++++ DATA
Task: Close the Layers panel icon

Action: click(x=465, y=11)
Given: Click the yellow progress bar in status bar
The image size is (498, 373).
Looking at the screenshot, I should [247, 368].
++++++++
● WHAT THIS TASK INVOLVES: Format the records above as a Markdown table with the columns Row and Record text. Give one row for each nonblank line and number them in order.

● RESPONSE TO THIS TASK:
| Row | Record text |
|---|---|
| 1 | Task: Close the Layers panel icon |
| 2 | Action: click(x=465, y=11) |
| 3 | Given: Click the yellow progress bar in status bar |
| 4 | The image size is (498, 373). |
| 5 | Looking at the screenshot, I should [247, 368]. |